August 26th 2008, between 19h00 and 21h00 EDT (-0400). Outages described below will occur between 20h00 and 21h00, EDT. However, we hope to limit those outages to 30 minutes (so between 20h00 and 20h30).

What will happen

The main switch will be replaced. This will provoque short network outages for each of the hosted servers.

Why

The current switch is full and show signs of weaknesses. We prefer to replace it before a complete outage.

How

See the rapport d'intervention (fr). Note that this outage will begin with a general outage affecting all servers when the core router will be replugged. Then every machine will be replugged one by one, which should provoke a few minutes of outage for each machine. It is also possible that this procedure fails to function properly and that we go forward with a quick and dirty unplugging and replugging of everything.

I object!

If this intervention is too problematic for you or your organisation, please let us know within 24h to see if we can arrange otherwise.

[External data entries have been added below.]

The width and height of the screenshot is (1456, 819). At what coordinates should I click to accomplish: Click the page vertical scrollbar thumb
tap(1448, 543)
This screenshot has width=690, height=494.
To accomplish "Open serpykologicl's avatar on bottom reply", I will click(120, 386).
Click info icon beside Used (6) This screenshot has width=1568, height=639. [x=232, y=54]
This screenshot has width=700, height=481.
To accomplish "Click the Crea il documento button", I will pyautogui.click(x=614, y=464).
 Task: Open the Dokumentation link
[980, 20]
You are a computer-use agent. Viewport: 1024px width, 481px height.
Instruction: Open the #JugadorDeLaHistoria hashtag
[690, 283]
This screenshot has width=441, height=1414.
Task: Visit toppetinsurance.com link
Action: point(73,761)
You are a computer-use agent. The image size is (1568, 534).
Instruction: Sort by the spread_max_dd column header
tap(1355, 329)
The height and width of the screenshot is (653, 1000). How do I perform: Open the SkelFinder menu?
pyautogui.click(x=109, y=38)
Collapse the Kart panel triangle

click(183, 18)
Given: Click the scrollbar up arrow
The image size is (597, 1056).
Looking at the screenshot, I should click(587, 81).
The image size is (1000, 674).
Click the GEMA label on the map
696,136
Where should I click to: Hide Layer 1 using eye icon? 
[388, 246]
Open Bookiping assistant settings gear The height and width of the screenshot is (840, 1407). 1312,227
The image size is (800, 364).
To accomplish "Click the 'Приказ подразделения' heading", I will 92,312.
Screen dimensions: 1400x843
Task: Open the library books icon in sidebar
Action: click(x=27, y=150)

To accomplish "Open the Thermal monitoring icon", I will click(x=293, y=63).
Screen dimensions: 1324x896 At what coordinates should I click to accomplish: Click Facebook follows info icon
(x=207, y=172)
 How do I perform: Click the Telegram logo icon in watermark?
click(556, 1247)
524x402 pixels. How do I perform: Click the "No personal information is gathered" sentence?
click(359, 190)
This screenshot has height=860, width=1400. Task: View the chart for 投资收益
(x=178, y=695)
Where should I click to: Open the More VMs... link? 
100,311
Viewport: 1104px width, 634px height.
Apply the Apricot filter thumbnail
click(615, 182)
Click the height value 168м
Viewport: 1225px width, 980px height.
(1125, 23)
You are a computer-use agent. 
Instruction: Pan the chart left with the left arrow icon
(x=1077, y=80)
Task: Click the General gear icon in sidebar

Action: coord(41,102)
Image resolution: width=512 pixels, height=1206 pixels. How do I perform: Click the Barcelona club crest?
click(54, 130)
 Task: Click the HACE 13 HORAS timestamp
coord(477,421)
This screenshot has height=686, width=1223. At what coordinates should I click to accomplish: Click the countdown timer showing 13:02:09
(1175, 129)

Also not that the sysadmin blog will be updated if the intervention is changed in any way or if we experience problems or delays.

Starting to use categories to classify articles by language

We starting to use Dotclear's categories to isolate the content by language in this blog. The main page will contain content from both languages. To see the content in your language, use:

This also applies to RSS feeds:

Posts will all be translated from now on or there will at least be a pointer from the missing translation.